**Given exercise A**
According to the blog post, roughly how much money does China spend each year to manipulate the currency markets in its favor?
**Given exercise B**
Retype the blog post without changes, everything from "While the Republicans" down to "the Bush Administration.".

Thursday, April 8, 2010

Knight takes Pagoda, check

Chinese officials are letting it be known that there will be a large revaluation of the reminbi “to satisfy domestic needs”. This move was made entirely to do a favor for Obama but if managed correctly it does work for Beijing as well and everything in China is carefully managed. Despite the claim that it is a domestic issue, they are planning to make the announcement before President Hu Jintao visits Washington next week.

China spends roughly 200 billion USD per year to manipulate the currency markets in its favor. Presumably it would be in a position to buy more Treasury bonds stabilizing bond prices. Mortgage interest rates have been climbing in the past two weeks as they are tied to the bond price. China has made it clear that they aren’t going to do any big changes overnight so as to maintain stability as they shift to bigger domestic economy. Some say the rise in the remindi will hurt China as they need to buy imports but not that much. China used its huge currency reserves during the crisis to buy up or lock in supplies from across the planet. You don’t need to worry about China, they have plenty of canned goods and oil fields, copper mines and on and on.

While the Republicans were trying to make health insurance reform Obama‘s Waterloo, Sec Geithner (who speaks fluent Chinese) was quietly making a deal with Mr Hu to outflank the Republicans. By November healthcare will be a positive issue for Democrats and they can point to gaining hundreds of thousands of jobs a month and while hanging the Republicans for losing 8 million jobs in the waning days of the Bush Administration.

Lets be clear, this does not fix any of our problems except the Republican problem and probably that one is only marginally contained. They still have all the money and control all the economic activity but they won’t be able to get control of Congress despite the treasonous Supreme Court trying to give it to their fascist (I mean corporatist) buddies. I see nothing to keep that double dip from coming but maybe the damage can be contained and used to enact real reform.

Wednesday, April 7, 2010

Roach bait

Treasury Sec. Geithner made an unscheduled stop in China today, really tomorrow (it’s already Thursday there (where’s Dr Who when you need time explained)). He will meet Wang Qishan, the vice-premier responsible for economic affairs, after spending two days in India getting them on board. It’s not likely an agreement on revaluing the Chinese currency will be announced during his visit with a high level visit to Washington next week.

Before he left India he had to make a statement reassuring Wall Street that out-sourcing jobs to India would not stop and he would oppose protectionism. He did this while still in India so he could wink while he said it. India knows the gravy train will end one way or the other. Their experience with China causing a huge trade deficit for India makes them ready to go back to “protectionism”.

Both China and India realize that the US will collapse without a return to economic sanity and a failed state that has 2500 missiles with each carrying multiple warheads is not a desirable situation.

Wall Street didn’t react well to the possibility that the flat earth party is over and the markets were down. The Euro continues to decline as the damage the Wall Street banks has done becomes more apparent. With the Euro down, the USD was up but gold was also up sharply so the USD is not really as “strong” as it appears. Gold should go down as the dollar gains “value”.

**Entries**

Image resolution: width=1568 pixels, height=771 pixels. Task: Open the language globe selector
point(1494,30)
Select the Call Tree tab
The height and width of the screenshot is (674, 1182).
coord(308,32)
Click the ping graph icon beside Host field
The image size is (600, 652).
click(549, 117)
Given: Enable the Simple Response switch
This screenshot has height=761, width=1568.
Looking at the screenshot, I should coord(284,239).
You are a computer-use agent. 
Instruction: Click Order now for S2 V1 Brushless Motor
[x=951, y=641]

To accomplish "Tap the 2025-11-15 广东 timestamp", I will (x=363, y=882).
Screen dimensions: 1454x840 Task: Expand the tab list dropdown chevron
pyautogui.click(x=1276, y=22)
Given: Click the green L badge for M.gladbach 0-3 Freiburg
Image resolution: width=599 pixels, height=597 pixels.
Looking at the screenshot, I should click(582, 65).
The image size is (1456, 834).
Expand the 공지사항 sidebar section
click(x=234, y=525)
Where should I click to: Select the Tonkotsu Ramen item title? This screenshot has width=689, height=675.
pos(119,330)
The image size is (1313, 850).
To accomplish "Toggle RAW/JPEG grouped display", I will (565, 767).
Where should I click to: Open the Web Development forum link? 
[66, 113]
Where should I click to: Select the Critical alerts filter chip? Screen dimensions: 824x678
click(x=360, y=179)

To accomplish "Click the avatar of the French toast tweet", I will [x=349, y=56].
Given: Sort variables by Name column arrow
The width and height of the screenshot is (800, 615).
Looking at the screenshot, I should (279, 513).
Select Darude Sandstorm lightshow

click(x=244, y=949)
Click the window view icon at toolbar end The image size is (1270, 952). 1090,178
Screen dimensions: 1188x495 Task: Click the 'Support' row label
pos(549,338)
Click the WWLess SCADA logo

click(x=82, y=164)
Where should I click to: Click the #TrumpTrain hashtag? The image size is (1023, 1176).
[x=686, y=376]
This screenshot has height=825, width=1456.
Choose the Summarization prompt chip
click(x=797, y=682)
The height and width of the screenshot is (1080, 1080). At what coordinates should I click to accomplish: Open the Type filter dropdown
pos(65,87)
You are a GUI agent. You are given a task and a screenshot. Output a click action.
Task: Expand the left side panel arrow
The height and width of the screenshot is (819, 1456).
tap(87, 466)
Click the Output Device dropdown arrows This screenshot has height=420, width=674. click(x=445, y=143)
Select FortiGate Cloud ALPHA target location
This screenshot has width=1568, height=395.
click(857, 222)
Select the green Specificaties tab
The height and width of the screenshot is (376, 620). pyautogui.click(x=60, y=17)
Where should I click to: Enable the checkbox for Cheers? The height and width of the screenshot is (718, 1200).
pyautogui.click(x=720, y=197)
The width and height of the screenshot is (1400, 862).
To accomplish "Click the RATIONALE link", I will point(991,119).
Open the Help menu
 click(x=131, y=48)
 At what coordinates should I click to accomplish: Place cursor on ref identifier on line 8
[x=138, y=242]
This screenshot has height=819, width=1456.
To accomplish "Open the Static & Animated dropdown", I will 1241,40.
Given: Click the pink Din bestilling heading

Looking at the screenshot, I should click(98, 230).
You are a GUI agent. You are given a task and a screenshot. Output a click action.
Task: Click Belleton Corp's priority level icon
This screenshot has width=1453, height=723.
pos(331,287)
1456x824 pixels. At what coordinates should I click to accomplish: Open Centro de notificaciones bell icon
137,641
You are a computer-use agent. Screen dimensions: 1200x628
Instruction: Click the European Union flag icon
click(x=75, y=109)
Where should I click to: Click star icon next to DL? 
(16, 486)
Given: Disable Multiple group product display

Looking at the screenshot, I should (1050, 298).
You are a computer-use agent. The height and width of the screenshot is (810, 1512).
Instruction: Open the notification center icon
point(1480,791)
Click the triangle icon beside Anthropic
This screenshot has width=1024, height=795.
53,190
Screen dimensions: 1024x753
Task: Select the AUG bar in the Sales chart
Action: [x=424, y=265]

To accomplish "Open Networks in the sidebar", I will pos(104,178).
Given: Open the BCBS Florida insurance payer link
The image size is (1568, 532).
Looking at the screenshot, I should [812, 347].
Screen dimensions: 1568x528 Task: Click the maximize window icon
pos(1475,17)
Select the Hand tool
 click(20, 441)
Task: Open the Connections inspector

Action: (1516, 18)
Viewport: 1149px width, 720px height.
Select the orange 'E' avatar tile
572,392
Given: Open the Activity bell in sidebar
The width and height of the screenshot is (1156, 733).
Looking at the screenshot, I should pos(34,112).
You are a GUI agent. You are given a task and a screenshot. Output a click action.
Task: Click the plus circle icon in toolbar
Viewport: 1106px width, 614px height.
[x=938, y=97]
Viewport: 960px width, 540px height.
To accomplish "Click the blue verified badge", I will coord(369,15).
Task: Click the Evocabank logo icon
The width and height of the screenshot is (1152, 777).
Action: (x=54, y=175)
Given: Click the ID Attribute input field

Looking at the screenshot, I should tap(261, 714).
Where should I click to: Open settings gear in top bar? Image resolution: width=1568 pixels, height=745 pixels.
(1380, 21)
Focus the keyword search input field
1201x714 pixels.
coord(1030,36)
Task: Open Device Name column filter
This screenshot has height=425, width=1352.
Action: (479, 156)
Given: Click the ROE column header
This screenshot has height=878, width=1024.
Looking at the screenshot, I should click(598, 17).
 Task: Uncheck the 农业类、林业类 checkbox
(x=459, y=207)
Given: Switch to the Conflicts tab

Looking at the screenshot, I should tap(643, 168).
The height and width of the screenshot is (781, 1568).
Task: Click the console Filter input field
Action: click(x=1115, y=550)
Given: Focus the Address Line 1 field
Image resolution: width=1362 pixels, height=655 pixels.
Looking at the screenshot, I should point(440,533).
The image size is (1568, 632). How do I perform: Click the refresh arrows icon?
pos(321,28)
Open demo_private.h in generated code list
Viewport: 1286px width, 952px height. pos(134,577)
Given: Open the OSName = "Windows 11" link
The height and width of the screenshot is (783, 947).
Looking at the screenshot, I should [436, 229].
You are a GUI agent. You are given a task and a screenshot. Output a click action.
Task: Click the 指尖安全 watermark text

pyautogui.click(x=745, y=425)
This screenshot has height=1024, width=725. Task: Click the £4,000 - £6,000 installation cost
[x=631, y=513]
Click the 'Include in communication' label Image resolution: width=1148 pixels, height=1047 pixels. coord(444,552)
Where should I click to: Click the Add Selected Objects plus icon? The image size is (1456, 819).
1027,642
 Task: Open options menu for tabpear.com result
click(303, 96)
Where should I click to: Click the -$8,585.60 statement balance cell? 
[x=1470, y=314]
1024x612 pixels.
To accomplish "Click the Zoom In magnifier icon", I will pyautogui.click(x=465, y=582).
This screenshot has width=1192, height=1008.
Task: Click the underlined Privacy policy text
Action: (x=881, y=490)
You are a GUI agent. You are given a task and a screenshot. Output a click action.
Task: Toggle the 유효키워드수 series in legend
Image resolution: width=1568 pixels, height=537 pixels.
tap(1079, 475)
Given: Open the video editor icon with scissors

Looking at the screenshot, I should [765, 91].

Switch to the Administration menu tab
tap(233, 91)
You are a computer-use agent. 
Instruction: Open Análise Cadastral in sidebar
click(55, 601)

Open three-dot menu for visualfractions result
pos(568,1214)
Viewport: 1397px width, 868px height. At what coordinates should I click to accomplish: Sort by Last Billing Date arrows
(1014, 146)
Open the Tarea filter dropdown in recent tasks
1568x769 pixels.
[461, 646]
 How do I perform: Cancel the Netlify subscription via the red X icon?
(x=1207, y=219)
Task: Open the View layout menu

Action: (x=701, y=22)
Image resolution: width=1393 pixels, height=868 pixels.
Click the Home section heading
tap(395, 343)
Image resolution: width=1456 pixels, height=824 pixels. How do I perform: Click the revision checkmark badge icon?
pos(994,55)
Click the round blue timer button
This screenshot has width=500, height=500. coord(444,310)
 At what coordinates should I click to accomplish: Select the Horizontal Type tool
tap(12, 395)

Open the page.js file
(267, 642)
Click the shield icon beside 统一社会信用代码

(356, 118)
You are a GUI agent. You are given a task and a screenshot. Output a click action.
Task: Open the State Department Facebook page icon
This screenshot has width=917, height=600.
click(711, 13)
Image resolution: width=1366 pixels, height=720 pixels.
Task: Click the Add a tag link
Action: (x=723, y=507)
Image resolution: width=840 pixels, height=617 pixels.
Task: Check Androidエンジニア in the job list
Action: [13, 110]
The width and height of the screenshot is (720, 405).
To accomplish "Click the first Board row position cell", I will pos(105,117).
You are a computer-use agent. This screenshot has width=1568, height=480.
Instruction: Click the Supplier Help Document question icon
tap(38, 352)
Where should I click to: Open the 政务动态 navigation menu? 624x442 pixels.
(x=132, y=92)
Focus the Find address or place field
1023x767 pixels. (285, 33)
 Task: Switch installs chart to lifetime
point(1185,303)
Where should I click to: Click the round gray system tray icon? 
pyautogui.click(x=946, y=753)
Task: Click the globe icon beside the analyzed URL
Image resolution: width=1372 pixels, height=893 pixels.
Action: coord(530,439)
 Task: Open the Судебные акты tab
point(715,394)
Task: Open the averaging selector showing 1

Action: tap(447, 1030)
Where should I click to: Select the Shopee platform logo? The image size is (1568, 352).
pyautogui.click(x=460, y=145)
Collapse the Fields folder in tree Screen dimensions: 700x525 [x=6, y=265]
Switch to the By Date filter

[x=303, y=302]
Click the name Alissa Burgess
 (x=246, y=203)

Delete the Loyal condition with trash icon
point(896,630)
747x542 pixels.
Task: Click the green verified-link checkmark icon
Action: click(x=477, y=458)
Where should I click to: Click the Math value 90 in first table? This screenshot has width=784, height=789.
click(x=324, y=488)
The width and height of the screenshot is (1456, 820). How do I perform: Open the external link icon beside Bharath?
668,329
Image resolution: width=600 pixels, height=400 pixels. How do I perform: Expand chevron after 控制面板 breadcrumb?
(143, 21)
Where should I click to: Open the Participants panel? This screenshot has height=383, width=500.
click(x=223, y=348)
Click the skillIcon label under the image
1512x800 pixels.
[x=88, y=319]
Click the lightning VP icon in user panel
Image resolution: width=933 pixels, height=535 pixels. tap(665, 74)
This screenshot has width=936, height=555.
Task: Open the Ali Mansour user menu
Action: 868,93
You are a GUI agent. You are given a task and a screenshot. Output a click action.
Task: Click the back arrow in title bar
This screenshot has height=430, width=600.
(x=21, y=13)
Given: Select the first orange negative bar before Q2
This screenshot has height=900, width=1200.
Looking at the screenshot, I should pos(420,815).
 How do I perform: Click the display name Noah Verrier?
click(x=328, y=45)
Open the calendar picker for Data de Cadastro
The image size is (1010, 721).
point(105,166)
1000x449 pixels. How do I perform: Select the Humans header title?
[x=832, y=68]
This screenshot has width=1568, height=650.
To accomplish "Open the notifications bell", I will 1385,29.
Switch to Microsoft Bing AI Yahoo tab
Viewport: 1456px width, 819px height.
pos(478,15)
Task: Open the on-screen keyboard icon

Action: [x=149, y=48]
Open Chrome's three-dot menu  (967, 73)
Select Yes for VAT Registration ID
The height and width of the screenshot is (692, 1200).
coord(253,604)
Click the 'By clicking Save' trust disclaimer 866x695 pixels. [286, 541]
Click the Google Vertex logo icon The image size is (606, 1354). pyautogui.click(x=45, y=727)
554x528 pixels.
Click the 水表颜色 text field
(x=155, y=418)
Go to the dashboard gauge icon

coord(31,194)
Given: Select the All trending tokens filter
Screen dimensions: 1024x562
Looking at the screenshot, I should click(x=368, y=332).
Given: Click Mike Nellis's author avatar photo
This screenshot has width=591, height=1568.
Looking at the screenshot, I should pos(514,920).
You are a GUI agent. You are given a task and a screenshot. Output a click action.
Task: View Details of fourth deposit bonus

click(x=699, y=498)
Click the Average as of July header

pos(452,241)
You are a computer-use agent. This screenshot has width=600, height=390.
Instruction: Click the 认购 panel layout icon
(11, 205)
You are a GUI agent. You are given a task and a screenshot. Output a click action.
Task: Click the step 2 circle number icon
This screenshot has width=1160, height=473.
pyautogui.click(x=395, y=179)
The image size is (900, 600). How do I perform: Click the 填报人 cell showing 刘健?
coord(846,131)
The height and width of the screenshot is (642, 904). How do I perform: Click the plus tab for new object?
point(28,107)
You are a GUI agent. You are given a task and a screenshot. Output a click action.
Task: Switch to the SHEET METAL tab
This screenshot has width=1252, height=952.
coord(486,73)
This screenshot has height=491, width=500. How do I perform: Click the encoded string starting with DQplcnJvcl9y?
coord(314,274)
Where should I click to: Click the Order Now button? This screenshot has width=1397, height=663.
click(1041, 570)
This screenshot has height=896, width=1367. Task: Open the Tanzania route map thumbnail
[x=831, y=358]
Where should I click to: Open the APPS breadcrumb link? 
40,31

**Solution A**
Roughly 200 billion USD per year.

**Solution B**
While the Republicans were trying to make health insurance reform Obama‘s Waterloo, Sec Geithner (who speaks fluent Chinese) was quietly making a deal with Mr Hu to outflank the Republicans. By November healthcare will be a positive issue for Democrats and they can point to gaining hundreds of thousands of jobs a month and while hanging the Republicans for losing 8 million jobs in the waning days of the Bush Administration.